Katliamın ardından ismi 'IŞİD'in kadın canlı bombası' olarak gündeme gelen Özlem Yılmaz'la ilgili önemli bir iddia ortaya atıldı. Emniyet'in geçen ay 81 ile "Muhtemel intihar eylemi" yazısı gönderdiği, şüpheli 3 IŞİD üyesinin ismini verdiği ortaya çıkmıştı. İsmi verilen kadınlardan biri de Özlem Yılmaz'dı. Suruç’ta yaşanan katliam sonrası görgü tanıklarından bazıları saldırganın kadın olduğu iddia edince Özlem Yılmaz'ın ismi gündeme geldi.

Emniyet'in böylesi bir saldırı istihbaratı almasına rağmen Suruç'ta 32 gencin hayatını kaybetmesine neden olan katliamı nasıl olup da önleyemediği sorusu sorulmaya devam ederken, Özlem Yılmaz ile ilgili bir bulgu daha ortaya çıktı.

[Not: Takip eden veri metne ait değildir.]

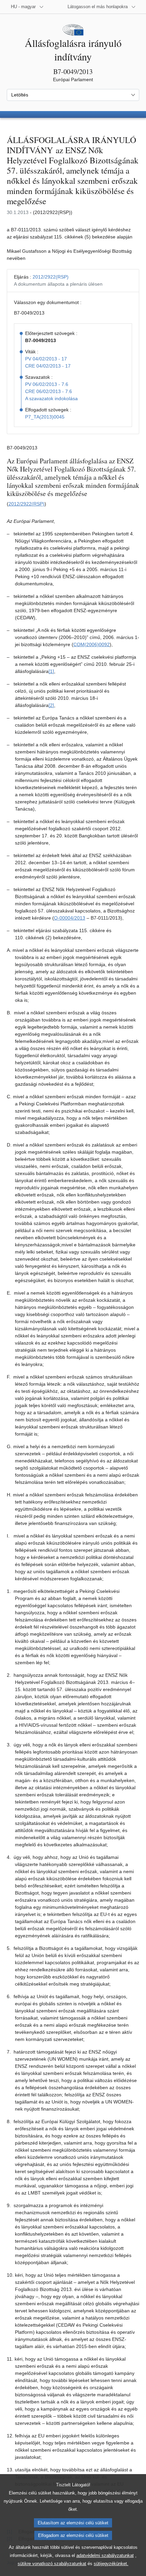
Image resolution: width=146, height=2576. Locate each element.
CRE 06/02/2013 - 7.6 (48, 391)
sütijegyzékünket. (111, 2563)
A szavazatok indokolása (51, 398)
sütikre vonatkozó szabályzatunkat (52, 2563)
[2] (51, 705)
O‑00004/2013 (69, 918)
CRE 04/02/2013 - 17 (48, 366)
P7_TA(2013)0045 (45, 417)
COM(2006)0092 (91, 644)
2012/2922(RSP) (51, 277)
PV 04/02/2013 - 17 (46, 358)
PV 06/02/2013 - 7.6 (46, 384)
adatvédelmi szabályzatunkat (105, 2555)
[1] (51, 671)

Birgün gazetesinden Barış İnce'nin haberine göre Yılmaz 10 Haziran’da Adana’daki Ruh ve Sinir Hastalıkları Hastanesi’nde polis tarafından 20 gün yatırıldı. Muayene süreci sonunda doktor tarafından “cezai ehliyeti var” olduğuna karar verilen yani akıl sağlığının yerinde olduğu raporuyla polise teslim edilen Yılmaz, patlamadan 20 gün önce polisin elindeymiş.

Konuyla ilgili soru işareti taşıyan noktalar ise şöyle: Canlı bombacı Ö.Y hastaneden çıktıktan sonra tutuklanıp cezaevine mi gönderildi? Eğer öyleyse hangi cezaevinde tutuluyor? Eğer cezaevindeyse neden şüpheli olarak adı geçiriliyor? Cezaevinde değilse kim, hangi sebeple kendisini salıverdi?

Bu arada Suruç bombacısının Adıyaman nüfusuna kayıtlı 20 yaşındaki üniversite öğrencisi Şeyh Abdurrahman Alagöz olduğu yapılan DNA testi sonucunda kesinleşti.